When Zerillo filed the suit, it wasn’t only about one man. It was about forcing everyone to look at how fragile the system really is. One broken policy, one missing nurse, one shift where people get lazy, and someone dies.
He told a local paper once, “If the state locks you up, the state has to keep you alive.” No legal jargon, no fancy spin. Just a line that sticks because it’s true.
The Kitchin family sat through years of hearings and paperwork. They weren’t chasing money. They wanted someone to say it out loud that Dana didn’t deserve to die like that.
Every time the story came up again, old wounds opened. For the family, the lawsuit became the only way to keep Dana from vanishing into the system’s memory hole.
Kitchin v. Kennebec County leans on civil-rights law, Section 1983, the statute that lets citizens hold government bodies liable when their policies violate constitutional rights. It’s a tough road. Plaintiffs have to prove more than a mistake. They have to show an attitude… a culture that looked away.
That’s what Zerillo’s team set out to do.
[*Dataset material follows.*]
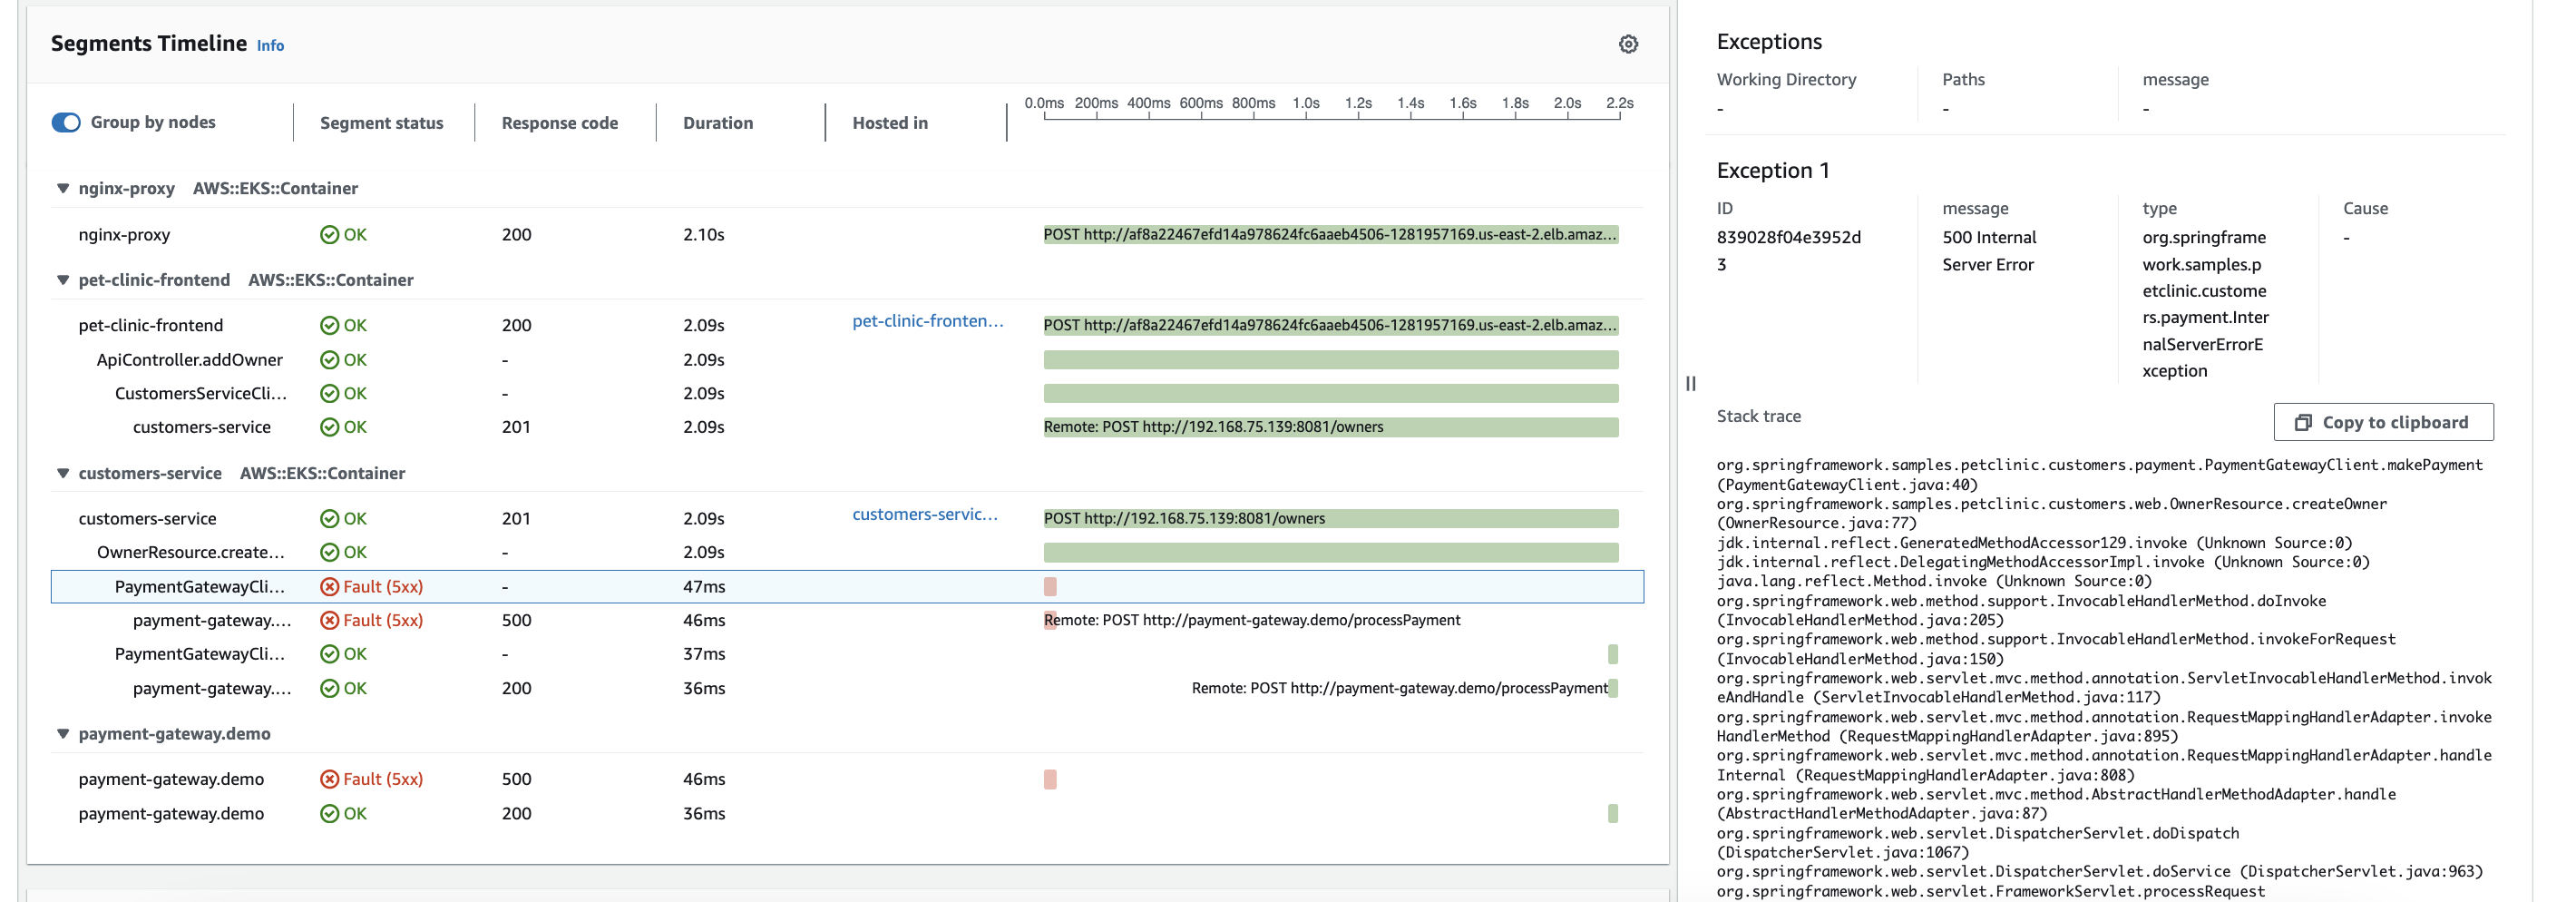Viewport: 2576px width, 902px height.
Task: Click the Fault icon on payment-gateway.demo row
Action: (x=329, y=779)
They argued that the county’s medical structure was broken, that staff weren’t trained for emergencies, that management allowed a level of neglect that bordered on routine.
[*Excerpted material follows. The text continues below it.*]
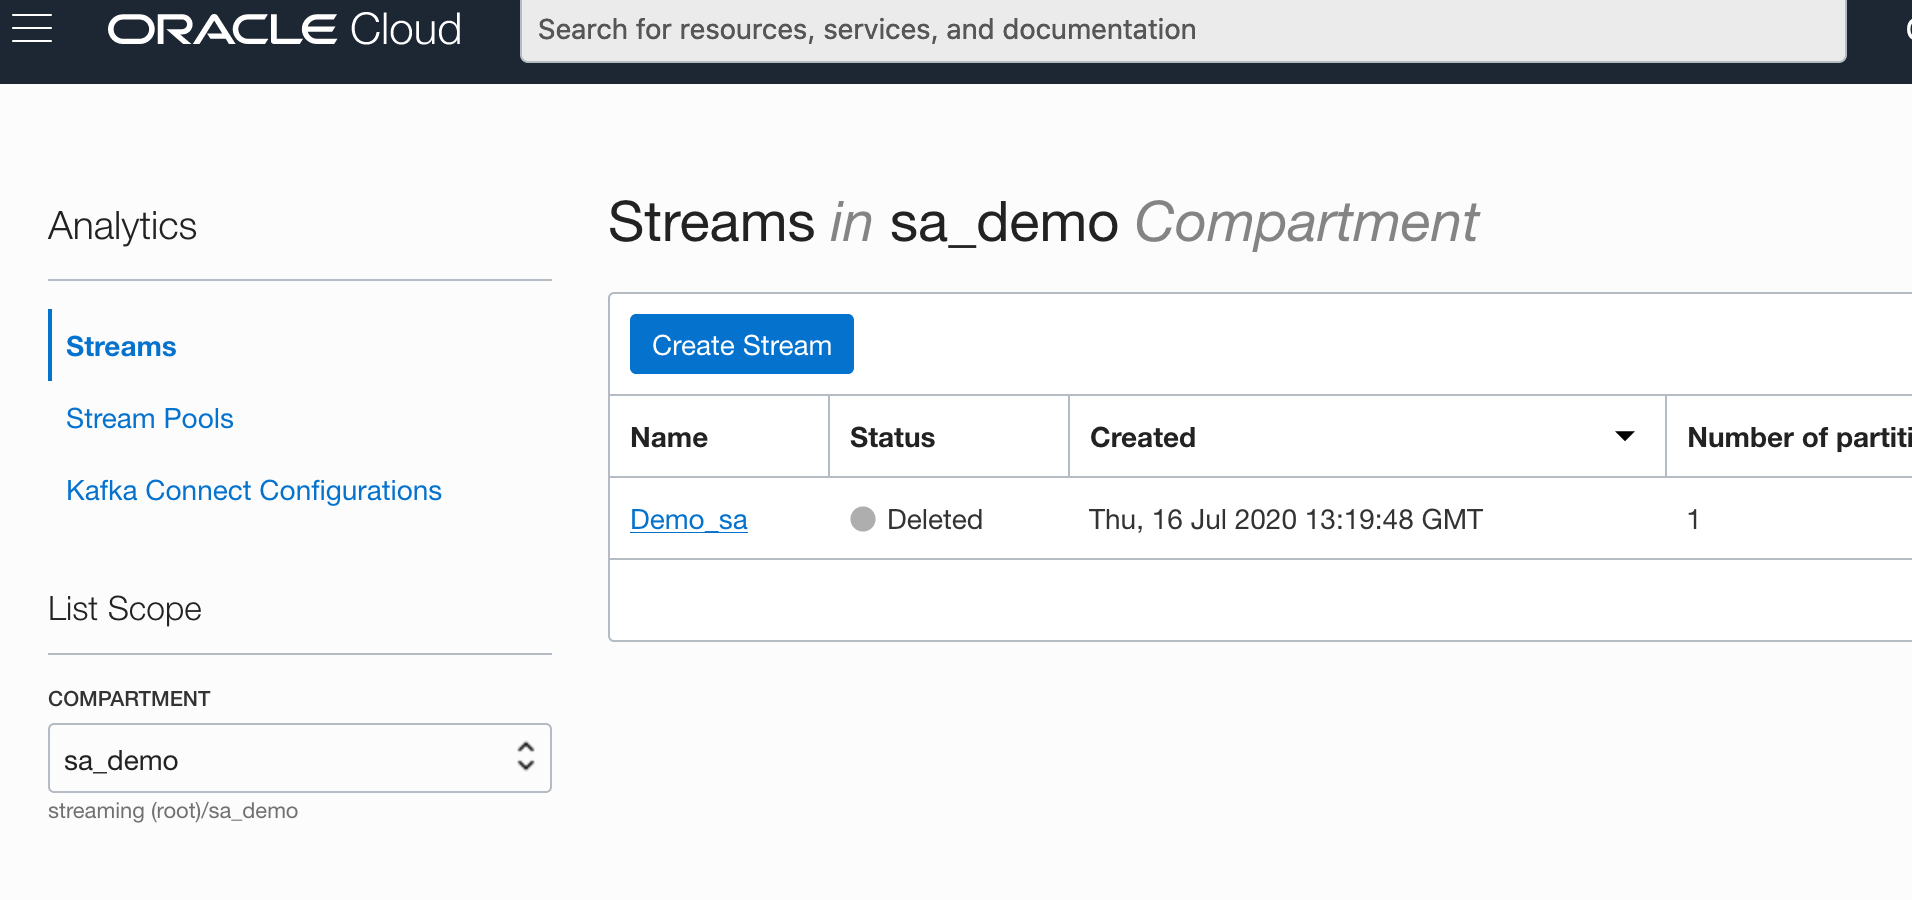1912x900 pixels.
Task: Click the grey Deleted status circle icon
Action: (862, 519)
Other counties started paying attention. Quietly, some changed their overnight medical procedures. Maine’s legislators began discussing new oversight rules. One lawsuit, and suddenly the silence around jail healthcare cracked open just a little.
Zerillo doesn’t chase praise. People say he listens more than he talks. Maybe that’s why he’s good at these cases. He hears what others miss, the tone in a witness’s voice, the way a guard hesitates before answering.
For him, the Kitchin case is a reminder that justice is not loud. It’s slow. It’s paperwork, patience, and persistence. It’s telling a story that no one wanted to hear and refusing to stop telling it until something changes.
The legal process crawls. Motions, hearings, sealed evidence, more motions. But even before the verdict, something shifted. Other families with similar stories began reaching out. Some said reading about the Kitchin case gave them the courage to speak. That’s the kind of win you can’t measure in damages.
What happened to Dana Kitchin should never have happened to anyone. The tragedy isn’t only that he died; it’s that he died while people stood close enough to save him.
For Timothy E. Zerillo, the fight isn’t about fame or politics. It’s about one idea: if you take a man’s freedom, you owe him care.